Baykaldan şok açıklamalar
Abone olDeniz Feneri davasında Erdoğan'ın da adı geçiyor. Baykal iddianameyi gündeme taşıdı. Şok iddiaları sıraladı.
İNTERNETHABER- Büyük gürültü koparan Alman savcısının
iddianamesinde Başbakan Erdoğan'ın da adı geçiyor. CHP lideri Deniz
Baykal, canlı yayında iddianamenin olay metnini okudu.
Buna göre sanık Firdevs Şahin, 7 kez tekrarladığı ifadesinde
Başbakan Erdoğan'a verilmek üzere parayı, Erdoğan'ın yakından
tanıdığı diğer sanık Mehmet Gürhan'a parayı teslim
etmiş.
Baykal, yeni dönemde ''Deniz Feneri davasını'' TBMM gündemine
getireceklerinin altını çizdi.
CHP Genel Başkanı Deniz Baykal, NTV Ankara temsilcisi Murat
Akgün'ün sorularını yanıtladı. Baykal, Ermenistan ziyareti,
Ergenekon, Şaban Dişli ve Deniz Feneri davasıyla ilgili
açıklamalarda bulundu.
Deniz Baykal, Antalya'da sabah sporu yaparken objektiflere yakalandı. Hemen ardından da Recep İvedik esprileri ortalığı sardı. Haberin ayrıntıları ve Baykal'ın İvedik pozları için TIKLAYIN! |
HÜKÜMET TELAŞ İÇİNDE
''Anlaşılıyor ki Türk hükümeti bu işle çok yakından ilgili'' diyen Baykal, ''Ortada bir yolsuzluk var, bırakın incelesinler. Sana ne? Sen niye telaş içindesin? 'Aman aman' diye niye müdahale ediyorsun? Bu müdahalenin altında ne yatıyor? Bir siyasi dayanışma, ortaklık mı söz konusu?

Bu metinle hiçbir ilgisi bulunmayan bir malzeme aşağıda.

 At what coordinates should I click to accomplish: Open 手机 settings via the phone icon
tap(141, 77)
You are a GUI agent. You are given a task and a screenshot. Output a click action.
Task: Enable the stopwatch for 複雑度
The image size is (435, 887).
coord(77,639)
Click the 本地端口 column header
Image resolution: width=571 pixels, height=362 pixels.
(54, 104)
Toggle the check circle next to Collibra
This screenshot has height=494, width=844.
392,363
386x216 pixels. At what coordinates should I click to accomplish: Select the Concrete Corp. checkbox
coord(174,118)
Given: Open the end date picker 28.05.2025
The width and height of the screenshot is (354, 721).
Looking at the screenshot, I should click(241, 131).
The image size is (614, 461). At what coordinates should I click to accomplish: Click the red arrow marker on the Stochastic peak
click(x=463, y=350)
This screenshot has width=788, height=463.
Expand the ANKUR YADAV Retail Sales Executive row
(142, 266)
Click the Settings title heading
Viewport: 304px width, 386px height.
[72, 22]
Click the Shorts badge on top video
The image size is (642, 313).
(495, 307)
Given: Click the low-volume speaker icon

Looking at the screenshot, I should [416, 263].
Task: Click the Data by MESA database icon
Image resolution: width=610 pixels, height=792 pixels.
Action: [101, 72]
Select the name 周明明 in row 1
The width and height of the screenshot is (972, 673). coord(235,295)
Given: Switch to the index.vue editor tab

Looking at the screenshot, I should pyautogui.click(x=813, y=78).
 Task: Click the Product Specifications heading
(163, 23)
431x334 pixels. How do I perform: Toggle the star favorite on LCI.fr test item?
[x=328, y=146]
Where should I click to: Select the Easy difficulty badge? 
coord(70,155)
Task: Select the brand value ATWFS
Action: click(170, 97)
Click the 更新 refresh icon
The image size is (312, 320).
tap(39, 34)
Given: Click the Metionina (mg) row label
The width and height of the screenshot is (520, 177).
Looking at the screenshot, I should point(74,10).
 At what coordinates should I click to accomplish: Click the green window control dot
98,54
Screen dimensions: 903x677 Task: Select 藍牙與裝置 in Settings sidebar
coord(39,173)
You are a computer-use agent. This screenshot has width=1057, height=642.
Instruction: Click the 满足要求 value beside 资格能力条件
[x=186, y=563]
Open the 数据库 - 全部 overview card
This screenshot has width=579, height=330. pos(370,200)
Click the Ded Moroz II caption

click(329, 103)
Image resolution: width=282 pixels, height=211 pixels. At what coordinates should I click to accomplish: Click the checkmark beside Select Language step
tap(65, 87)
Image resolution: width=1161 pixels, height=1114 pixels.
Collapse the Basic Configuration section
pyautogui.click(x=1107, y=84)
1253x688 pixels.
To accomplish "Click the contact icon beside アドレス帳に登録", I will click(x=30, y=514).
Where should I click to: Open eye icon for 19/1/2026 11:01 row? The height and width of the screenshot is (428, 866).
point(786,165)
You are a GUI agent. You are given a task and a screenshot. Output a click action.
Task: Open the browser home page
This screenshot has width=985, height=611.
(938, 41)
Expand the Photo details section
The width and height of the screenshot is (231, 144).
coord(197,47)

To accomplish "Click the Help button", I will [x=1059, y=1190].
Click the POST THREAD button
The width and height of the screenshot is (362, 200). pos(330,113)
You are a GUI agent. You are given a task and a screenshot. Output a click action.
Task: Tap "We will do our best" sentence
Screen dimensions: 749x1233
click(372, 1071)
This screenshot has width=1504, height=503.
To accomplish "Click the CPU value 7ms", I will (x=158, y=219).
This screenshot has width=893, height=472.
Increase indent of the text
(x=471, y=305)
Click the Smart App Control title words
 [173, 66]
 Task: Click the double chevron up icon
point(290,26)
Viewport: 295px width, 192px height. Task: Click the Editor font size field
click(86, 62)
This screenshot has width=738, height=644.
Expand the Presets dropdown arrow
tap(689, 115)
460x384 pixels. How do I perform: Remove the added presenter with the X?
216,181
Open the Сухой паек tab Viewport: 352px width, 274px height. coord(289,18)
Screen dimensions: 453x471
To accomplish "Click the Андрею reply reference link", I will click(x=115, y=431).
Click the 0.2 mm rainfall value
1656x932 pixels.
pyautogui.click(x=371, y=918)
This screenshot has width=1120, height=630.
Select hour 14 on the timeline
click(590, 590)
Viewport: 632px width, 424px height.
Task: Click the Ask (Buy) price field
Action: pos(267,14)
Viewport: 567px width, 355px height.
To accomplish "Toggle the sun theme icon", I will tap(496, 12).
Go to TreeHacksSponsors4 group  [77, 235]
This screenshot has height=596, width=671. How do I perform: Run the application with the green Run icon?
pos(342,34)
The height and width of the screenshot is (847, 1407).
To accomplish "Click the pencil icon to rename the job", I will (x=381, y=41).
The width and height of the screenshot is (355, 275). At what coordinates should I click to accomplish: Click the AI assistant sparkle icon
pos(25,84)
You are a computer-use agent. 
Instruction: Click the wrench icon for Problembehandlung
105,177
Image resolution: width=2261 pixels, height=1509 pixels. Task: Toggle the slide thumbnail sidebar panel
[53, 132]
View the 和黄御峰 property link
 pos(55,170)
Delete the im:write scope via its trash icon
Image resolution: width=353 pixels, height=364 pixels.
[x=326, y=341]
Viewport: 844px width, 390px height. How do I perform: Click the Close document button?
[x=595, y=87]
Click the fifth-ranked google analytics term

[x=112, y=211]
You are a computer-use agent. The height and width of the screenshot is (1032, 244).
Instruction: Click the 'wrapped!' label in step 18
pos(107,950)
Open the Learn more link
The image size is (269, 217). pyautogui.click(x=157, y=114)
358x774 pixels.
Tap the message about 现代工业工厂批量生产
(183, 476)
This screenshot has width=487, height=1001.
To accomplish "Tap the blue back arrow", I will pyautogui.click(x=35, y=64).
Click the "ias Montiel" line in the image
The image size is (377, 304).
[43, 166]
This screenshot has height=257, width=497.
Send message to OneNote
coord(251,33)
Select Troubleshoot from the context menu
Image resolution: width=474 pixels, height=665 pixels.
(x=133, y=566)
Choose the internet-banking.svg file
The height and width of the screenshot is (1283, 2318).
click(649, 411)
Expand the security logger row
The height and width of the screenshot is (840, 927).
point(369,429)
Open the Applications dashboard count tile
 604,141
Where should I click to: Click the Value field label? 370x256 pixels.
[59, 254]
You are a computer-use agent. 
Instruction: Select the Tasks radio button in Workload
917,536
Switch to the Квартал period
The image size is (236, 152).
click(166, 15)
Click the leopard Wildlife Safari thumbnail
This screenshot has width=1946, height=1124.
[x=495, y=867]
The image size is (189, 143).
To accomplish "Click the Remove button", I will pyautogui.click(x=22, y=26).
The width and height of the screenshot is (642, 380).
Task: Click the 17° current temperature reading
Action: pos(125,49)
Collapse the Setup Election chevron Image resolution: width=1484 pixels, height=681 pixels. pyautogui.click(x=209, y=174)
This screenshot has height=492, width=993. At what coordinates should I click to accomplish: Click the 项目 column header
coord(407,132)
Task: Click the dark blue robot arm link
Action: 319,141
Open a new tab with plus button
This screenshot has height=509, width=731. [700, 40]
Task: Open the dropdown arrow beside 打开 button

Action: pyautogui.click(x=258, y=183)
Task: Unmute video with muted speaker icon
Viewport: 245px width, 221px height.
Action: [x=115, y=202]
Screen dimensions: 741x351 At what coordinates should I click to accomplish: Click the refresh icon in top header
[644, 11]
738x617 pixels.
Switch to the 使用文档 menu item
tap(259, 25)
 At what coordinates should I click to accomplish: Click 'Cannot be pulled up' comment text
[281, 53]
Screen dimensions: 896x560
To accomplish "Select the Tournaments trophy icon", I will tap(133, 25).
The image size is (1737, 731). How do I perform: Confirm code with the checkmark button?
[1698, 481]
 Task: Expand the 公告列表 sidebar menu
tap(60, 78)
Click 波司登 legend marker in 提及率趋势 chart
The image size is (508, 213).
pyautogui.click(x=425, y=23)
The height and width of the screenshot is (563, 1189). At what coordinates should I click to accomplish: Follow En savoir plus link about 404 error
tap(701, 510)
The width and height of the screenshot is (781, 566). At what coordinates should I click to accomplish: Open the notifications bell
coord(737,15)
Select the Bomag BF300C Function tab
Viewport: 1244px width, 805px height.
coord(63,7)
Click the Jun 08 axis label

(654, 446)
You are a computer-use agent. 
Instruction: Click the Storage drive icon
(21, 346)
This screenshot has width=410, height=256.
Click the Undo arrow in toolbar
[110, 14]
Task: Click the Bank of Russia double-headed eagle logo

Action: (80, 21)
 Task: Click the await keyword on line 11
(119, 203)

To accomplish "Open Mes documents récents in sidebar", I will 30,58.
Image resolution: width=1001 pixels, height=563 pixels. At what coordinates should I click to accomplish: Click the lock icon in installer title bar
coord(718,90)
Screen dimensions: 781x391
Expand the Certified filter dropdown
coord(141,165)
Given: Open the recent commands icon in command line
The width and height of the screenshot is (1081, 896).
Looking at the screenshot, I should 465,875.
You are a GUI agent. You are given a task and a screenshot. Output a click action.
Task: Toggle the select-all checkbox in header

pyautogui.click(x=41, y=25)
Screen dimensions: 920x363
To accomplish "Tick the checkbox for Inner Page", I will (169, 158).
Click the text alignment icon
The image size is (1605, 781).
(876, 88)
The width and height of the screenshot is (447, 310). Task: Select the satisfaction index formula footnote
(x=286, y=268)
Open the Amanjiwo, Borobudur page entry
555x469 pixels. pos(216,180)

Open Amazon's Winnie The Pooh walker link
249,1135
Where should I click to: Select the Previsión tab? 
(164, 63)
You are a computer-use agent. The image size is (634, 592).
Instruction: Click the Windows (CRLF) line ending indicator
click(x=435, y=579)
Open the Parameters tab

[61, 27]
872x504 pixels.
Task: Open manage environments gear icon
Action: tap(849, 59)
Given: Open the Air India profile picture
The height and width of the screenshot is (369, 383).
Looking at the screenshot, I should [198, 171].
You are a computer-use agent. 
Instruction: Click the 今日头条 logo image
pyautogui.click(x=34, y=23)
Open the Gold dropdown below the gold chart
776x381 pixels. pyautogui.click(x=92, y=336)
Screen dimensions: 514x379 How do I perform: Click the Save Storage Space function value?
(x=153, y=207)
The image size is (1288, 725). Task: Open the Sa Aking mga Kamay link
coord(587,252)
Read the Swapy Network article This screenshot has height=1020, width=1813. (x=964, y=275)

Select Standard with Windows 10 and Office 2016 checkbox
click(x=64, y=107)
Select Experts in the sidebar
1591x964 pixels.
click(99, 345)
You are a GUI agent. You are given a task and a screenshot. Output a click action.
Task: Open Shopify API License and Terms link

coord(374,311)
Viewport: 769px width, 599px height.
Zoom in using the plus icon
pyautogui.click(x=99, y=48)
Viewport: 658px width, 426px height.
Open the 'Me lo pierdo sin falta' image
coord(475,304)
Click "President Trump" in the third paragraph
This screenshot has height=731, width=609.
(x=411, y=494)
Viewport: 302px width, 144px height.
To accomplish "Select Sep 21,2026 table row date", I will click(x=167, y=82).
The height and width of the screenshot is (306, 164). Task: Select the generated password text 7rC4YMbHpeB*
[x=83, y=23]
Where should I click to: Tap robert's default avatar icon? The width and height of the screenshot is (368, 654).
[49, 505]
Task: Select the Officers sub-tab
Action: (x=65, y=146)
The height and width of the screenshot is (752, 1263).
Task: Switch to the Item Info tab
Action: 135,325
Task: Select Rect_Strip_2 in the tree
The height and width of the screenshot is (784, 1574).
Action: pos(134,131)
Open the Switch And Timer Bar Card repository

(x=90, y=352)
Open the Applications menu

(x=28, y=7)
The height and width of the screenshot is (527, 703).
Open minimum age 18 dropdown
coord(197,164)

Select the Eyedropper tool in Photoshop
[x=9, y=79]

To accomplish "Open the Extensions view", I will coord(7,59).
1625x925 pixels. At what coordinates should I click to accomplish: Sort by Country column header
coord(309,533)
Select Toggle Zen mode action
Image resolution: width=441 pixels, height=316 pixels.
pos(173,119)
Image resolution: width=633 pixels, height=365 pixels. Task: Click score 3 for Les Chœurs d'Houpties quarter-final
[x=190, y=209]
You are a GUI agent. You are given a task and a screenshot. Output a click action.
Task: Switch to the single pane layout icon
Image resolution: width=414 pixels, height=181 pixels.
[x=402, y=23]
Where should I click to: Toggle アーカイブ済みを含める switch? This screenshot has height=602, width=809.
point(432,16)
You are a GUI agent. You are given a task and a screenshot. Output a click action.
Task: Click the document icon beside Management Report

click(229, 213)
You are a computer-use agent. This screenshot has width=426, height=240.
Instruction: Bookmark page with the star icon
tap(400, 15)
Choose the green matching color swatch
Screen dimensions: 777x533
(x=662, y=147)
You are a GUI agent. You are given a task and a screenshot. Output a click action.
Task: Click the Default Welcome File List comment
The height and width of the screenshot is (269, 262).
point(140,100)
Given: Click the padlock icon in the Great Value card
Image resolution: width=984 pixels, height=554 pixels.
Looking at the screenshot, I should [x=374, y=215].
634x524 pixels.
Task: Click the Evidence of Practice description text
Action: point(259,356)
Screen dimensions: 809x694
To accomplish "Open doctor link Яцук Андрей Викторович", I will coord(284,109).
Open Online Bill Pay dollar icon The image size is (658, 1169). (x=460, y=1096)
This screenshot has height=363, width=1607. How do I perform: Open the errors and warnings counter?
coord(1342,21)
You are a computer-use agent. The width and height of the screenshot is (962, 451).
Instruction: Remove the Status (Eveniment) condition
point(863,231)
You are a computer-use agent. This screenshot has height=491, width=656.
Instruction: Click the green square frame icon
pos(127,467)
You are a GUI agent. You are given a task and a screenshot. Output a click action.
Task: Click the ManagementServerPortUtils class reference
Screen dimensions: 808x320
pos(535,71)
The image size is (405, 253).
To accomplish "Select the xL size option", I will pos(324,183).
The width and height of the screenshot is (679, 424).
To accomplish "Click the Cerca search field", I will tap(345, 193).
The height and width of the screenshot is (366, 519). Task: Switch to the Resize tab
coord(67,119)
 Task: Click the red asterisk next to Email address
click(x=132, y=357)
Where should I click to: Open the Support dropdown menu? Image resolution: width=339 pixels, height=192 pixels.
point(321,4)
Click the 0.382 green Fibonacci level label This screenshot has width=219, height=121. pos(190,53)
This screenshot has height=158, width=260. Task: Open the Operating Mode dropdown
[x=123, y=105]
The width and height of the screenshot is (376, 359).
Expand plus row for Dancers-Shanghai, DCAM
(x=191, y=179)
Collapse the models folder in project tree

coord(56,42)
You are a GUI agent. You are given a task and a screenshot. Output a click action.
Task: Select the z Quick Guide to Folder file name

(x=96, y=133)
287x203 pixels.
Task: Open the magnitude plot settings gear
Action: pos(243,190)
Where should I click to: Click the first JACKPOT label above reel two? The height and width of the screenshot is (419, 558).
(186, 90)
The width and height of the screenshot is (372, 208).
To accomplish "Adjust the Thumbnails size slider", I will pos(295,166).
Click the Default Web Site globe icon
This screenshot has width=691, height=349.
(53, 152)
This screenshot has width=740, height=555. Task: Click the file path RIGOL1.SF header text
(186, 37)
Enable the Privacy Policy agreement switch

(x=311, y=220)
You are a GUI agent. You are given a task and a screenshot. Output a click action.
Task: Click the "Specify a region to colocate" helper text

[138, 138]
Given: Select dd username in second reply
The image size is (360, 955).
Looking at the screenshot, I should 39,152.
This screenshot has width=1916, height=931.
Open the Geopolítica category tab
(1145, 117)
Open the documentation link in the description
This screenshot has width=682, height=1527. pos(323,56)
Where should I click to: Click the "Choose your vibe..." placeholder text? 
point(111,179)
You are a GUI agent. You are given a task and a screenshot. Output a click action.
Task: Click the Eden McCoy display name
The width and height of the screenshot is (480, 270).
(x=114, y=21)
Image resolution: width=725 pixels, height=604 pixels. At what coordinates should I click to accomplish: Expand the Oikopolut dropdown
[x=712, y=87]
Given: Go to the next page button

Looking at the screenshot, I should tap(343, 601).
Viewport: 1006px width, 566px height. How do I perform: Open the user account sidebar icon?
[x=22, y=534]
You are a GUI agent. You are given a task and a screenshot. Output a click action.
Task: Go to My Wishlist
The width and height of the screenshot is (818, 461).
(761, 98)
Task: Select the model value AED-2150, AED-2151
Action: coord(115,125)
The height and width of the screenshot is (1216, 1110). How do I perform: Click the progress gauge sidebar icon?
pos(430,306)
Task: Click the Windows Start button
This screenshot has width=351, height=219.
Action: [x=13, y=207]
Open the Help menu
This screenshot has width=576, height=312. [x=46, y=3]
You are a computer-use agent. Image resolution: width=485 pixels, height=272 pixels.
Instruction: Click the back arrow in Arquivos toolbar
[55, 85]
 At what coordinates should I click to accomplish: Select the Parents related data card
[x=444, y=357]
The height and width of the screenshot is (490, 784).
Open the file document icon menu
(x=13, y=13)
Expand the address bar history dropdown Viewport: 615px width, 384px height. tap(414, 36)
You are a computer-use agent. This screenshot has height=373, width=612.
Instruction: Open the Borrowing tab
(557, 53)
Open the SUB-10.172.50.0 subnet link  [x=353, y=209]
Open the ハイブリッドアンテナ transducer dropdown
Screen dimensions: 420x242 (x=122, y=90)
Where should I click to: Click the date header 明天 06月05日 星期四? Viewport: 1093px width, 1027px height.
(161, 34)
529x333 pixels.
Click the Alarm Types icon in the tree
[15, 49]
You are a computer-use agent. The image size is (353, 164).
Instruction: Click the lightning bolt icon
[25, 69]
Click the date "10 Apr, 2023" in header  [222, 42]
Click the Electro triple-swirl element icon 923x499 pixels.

BAŞBAKANA VERİLMEK ÜZERE PARA TOPLANDI
Alman savcısının iddianamesinde, tutuklu olan iki kişiden birisi diyor ki ifadesinde 'ben Türkiye Başbakanı'na verilmek üzere belli bir meblağı Mehmet Gürhan adındaki kişiye verdim'. Mehmet Gürhan da bunu aldığını tasdik ediyor. Bu, çok önemli dayanak noktasıdır. Bizim yargı makamlarının bu dosyayı derhal ele alıp kendi içimizde araştırmamız gerekir. Mehmet Gürhan verdi mi vermedi mi bilemem. Başbakan'a bu paralar intikal etmiş midir etmemiş midir? Vermiş de olabilir vermemiş de olabilir ama vermiş olsa da vermemiş olsa da Başbakan'ın çevresindeki bir takım insanların Başbakan'a vermek üzere orada para toplandığını kabul etmiş olması olağanüstü önemlidir. Bu toplanan paraların bu amaçlara harcanmış olması, yani bir televizyon kurulmasına ya da başka yolsuzluklara bunun akmış olması, Başbakan'ın 'beni ilgilendirmez' diyemeyeceği bir konudur. Fevkalade önemli bir konudur. Derhal aydınlığa kavuşturulması lazımdır.
YAPRAK KIMILDAMIYOR
Almanya'daki bir savcı, 'Türkiye başbakanına götürmek üzere ben bu
parayı topladım diyor falan kişi, öbürü de ben götürmek için aldım'
diye iddianamesine yazacak. Türkiye'de yaprak kımıldamayacak, kimse
bunu yazmayacak, manşetlerde yer almayacak. Bundan daha önemli bir
olay olabilir mi?
SENİN MARİFETİN DE YOLSUZLUKARA SAHİP ÇIKMAK
Ermenistan ziyaretini eleştirdiği için "Baykal zaten başka işe
yaramaz" dediği Erdoğan'a CHP lideri, "Başkası da der ki senin
marifetin de yolsuzluklara sahip çıkmak. Bunların önemi yok"
cevabını verdi.
İŞSİZLİĞE RAĞMEN ERMENİLER'E HOŞGÖRÜ
GÖSTERİYORUZ
Türkiye'de 65 bin Ermeni vatandaş çalışmakta. Çalışıp paraları
Ermenistan'a gönderiyor. Türkiye'de işsizlik var ama hoşgörü
gösteriyoruz. Ermenistan Türkiye'ye kaba bir husumet gösteriyor.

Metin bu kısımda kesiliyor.